In these times, I pray. Pray for mercy. Pray for help. Pray for hope. Pray for repentance. I also stand my ground. This is what witnessing is; no one is convinced by otherwise. I show mercy. I give help. I tell of my hope, and my reason for it. I repent of my sins, in my heart and in the confessional. To witness, one must believe in the tenants of Christianity, which give cause for virtuous actions, and thus the heart will be sanctified, so that the burning love for God will be kindled and the Holy Spirit’s fire will spread to many more, for the glory of the Kingdom to come.

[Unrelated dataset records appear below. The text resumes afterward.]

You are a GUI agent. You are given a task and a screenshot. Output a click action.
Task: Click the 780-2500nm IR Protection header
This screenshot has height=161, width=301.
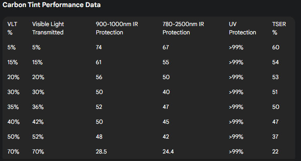point(183,28)
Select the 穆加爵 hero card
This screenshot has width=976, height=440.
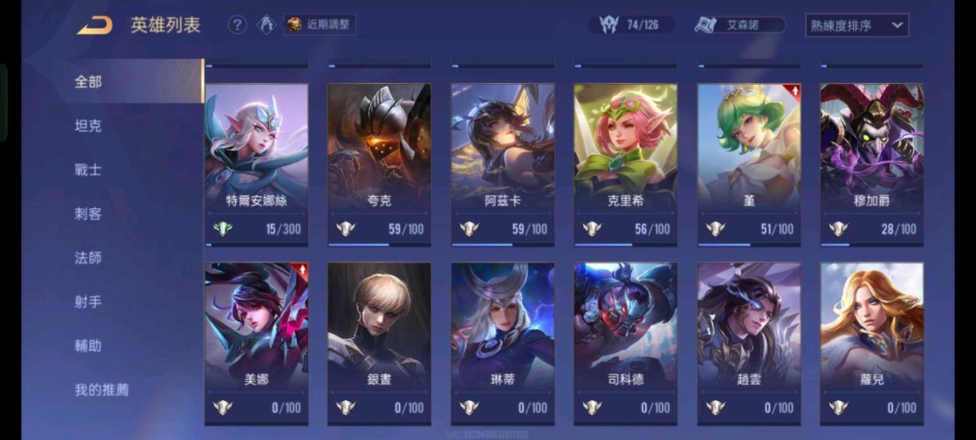[x=872, y=165]
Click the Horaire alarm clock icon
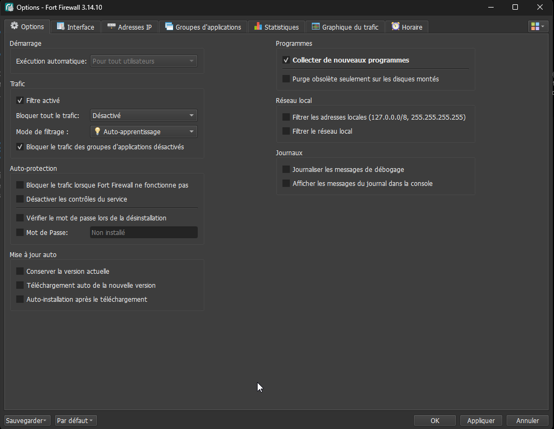554x429 pixels. (396, 27)
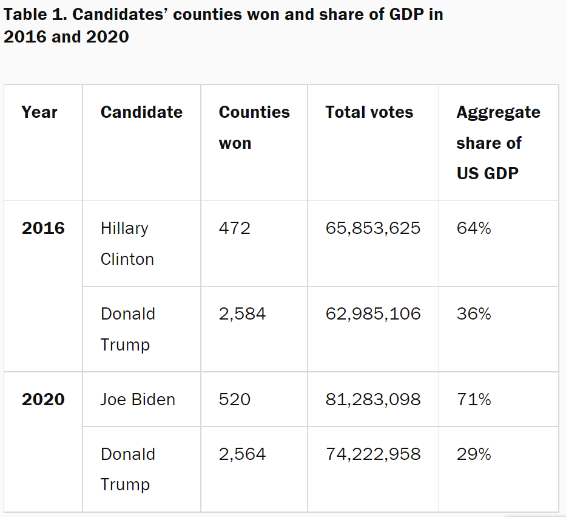
Task: Click the table title heading text
Action: [223, 26]
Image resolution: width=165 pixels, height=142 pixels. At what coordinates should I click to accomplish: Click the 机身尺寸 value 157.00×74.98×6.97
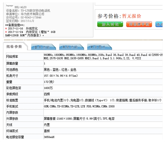click(x=61, y=76)
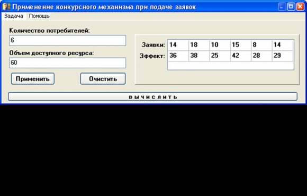This screenshot has width=307, height=196.
Task: Select the Эффект cell containing 38
Action: click(199, 56)
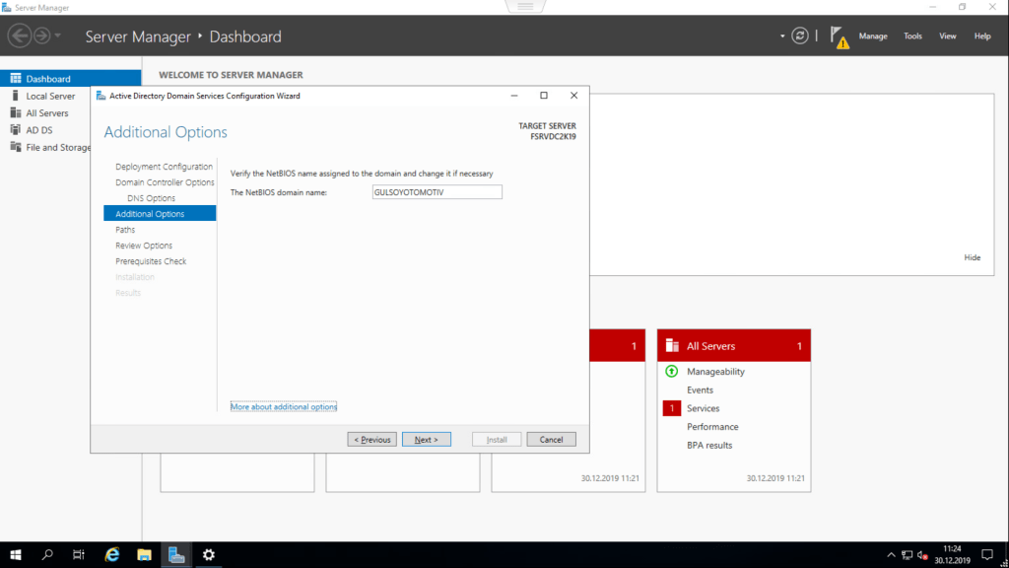The image size is (1009, 568).
Task: Show hidden system tray icons
Action: click(892, 555)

The one fact of life we must never forget is that all people matter; all people have souls worth saving. Corapi’s life is not over in the Church. The one lost sheep is worth looking for; the Prodigal Son’s return is worth celebrating. There is much to feel blessed about, when one sees good come from bad situations, wrongs rightened, and perseverance through the darkness. In that vein, I particularly like this question and answer from Light of the World:

Seewald asked,

The scandal of sexual abuse could cause us to ask about other cases of abuse of well. For instance, the abuse of power. The abuse of a relationship. The abuse of a commission to educate. The misuse of my gifts. In ancient Greece a tragedy was supposed to cause strong emotions in the spectators, a “cathartic” or cleansing effect that made them think in a new way about their life. Only catharsis makes people ready to change their deeply ingrained behaviors. Couldn’t the current crisis of the Church become a new opportunity also?

Pope Benedict XVI replied,

I think so. Indeed, I have already mentioned that the Year of Priests, which turned out quite differently from what we had expected, had a cathartic effect also. That the laity, too, became grateful again for what the priesthood really is and saw its positive nature in a new way, precisely in the midst of the disturbances and the threats to it. 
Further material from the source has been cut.